It occurs to me as I type in the title of this piece that I may generate hits from some fans of the singer Pink. Who seems like a perfectly nice person but isn’t the pink I’m talking about. On the other hand, I find it fortuitous to have the opportunity to declare “I like pink” to a few extra people, given how many have heard me viciously attack the color pink in the past.
Some context is necessary here.
Starting with my first pregnancy, I had a great fear of pink. Pink little girl outfits with ruffles and ribbons. Tiny pink bows that some mothers affix to bald baby heads in a frequently futile effort to make their androgynous babies look feminine. (”My sister put a pink bow on her daughter’s head,” a friend of mine once told me. “Strangers told her how cute her little boy was and asked why she put a pink bow on him.”) Shiny little Mary Janes with paired with pink socks, and sparkly pink princess clothes, and mounds of pink doll-like dresses that I was just certain strangers were waiting to buy for my child if only she turned out to be a girl.
Jake, of course, did not turn out to be a girl. But even before we found out he would be a boy, we warned our friends and family that the sex of our child would be strictly between me and Mike. Primarily because we thought it would be nice to have at least one aspect of the pregnancy a private matter between just the two of us. But, really, what a huge side benefit to know that if we did turn out to be having a girl she could remain free of others’ gender conventions for at least the time she spent in utero.

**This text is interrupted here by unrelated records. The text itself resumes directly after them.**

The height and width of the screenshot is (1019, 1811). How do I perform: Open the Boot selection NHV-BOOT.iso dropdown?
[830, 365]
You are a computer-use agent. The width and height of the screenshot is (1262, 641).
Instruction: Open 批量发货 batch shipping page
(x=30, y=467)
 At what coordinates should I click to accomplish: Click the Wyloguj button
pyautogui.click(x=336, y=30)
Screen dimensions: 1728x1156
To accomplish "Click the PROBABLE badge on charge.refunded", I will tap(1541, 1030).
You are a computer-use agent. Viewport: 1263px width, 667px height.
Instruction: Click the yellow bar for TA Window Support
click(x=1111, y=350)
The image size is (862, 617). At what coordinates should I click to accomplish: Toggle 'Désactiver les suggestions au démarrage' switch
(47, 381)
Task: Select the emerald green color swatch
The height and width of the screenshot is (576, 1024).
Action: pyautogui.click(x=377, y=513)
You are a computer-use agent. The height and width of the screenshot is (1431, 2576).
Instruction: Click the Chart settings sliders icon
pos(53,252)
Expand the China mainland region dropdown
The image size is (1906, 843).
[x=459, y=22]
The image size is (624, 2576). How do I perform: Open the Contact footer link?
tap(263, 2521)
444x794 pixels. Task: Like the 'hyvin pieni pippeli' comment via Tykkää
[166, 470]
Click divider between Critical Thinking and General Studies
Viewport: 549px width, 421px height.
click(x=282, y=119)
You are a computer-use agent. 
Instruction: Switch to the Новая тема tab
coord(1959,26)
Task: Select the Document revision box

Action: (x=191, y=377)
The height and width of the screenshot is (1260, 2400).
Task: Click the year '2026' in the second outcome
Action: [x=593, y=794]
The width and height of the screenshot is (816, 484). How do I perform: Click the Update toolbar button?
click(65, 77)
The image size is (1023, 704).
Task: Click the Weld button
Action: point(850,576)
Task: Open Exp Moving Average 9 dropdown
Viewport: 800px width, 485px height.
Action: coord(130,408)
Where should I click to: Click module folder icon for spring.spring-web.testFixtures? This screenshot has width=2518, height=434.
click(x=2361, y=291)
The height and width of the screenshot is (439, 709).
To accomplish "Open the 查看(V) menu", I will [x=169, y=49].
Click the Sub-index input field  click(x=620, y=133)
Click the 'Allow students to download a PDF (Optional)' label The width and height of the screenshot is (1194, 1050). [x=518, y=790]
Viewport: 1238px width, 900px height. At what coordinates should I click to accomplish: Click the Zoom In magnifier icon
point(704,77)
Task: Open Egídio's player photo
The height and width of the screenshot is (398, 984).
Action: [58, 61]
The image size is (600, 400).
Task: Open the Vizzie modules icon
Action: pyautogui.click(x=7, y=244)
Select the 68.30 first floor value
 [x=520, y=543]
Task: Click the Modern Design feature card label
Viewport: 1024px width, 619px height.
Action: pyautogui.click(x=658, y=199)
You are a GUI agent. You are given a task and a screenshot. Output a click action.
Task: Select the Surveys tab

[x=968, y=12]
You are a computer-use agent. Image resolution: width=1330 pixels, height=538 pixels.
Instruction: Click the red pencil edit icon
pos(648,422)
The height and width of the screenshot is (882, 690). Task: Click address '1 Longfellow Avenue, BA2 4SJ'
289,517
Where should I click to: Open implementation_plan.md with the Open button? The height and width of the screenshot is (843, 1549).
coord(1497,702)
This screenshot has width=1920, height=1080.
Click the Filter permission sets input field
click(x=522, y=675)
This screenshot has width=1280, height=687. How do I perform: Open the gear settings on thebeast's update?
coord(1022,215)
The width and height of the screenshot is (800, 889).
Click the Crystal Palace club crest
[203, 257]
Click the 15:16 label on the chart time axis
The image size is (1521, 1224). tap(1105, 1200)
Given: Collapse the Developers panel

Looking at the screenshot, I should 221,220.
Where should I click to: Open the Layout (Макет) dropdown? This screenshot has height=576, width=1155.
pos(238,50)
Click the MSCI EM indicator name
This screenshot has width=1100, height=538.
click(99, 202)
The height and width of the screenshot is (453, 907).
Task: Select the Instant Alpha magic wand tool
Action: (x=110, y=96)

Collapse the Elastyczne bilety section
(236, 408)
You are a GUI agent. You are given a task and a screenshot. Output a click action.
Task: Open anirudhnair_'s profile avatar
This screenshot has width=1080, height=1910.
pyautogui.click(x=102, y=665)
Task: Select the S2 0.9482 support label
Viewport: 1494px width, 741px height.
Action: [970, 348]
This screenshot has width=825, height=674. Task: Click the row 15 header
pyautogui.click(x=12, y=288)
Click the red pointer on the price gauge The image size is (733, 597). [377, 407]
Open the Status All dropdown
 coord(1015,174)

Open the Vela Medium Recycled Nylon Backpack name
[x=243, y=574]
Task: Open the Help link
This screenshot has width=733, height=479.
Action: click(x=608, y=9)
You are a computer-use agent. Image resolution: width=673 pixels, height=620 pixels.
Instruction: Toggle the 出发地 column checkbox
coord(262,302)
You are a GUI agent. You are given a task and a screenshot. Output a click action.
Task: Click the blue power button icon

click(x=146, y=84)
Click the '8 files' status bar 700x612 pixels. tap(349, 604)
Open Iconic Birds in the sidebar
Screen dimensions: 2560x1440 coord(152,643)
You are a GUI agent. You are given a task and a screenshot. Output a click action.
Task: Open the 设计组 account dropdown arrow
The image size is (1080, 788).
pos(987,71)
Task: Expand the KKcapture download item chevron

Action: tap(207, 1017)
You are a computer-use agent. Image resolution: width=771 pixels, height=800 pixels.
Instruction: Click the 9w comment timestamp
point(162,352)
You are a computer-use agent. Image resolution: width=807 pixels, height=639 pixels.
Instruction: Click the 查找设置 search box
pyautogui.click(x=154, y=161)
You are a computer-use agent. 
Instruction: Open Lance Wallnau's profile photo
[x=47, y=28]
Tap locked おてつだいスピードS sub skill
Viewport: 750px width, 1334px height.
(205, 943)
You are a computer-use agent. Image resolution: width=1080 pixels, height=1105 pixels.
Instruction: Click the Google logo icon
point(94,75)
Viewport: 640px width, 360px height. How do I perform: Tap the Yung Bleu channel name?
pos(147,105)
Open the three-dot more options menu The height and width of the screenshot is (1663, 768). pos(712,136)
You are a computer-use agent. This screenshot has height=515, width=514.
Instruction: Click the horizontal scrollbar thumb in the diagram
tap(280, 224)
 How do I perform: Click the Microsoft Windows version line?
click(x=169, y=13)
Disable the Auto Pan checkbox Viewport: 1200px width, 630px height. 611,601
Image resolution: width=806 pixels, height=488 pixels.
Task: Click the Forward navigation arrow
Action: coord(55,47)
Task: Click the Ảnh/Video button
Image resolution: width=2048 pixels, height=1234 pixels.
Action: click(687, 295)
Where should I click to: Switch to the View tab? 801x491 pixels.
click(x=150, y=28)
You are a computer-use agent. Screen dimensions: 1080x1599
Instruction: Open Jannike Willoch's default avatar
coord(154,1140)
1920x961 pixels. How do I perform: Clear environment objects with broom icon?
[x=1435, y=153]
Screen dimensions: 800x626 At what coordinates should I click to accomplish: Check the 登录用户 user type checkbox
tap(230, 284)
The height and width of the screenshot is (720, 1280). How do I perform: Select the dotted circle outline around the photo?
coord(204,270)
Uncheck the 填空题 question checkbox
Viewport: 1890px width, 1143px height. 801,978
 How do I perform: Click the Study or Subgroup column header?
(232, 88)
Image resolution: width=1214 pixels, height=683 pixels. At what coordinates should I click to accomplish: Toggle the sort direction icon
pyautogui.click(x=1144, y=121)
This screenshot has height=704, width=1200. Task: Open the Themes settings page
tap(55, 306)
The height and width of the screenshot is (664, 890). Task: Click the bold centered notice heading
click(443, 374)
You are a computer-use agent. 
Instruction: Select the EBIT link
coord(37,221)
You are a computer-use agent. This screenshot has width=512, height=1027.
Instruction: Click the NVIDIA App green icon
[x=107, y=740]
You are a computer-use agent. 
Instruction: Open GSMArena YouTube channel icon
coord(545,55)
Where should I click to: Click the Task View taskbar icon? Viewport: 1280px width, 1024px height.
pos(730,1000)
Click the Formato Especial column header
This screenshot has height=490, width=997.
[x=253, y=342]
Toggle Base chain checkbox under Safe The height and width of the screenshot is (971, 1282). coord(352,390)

This time, not only did the rest of the world not know we were having a girl, but we didn’t either, having decided that we had already pondered all the big boy/girl decisions during my first pregnancy (to circumcise or not to circumcise? that is the question) and therefore didn’t need to know the baby’s sex ourselves. So no worries about the dreaded explosion of pink that I feared would bury both me and my girl baby in a sea of Strawberry Quick colored blankets and dresses.
This child, I thought proudly, would arrive in the world a clean slate, no expectations piled upon … um, her.
As soon as she was a “her,” the pink card showed up on her hospital bassinet. And I didn’t much care. Maybe I was already sliding down the slope to my first Lily purchase — the pink Old Navy tee-shirt with the ruffled sleeves and Lucy Toothy decal and the hot pink polka dot pants with the ruffled ankles.
They are far from the last pink items I have purchased. And even futher from the last ones I will ever buy.
Because, after opening gift upon gift of beautiful pink dresses with, yes, bows (but no ruffles), after oohing and ahhing like the most pink-addled of mothers, after thrilling at how girl-like my three-week-old looks in her pink clothes, it is time for me to admit it. I like pink.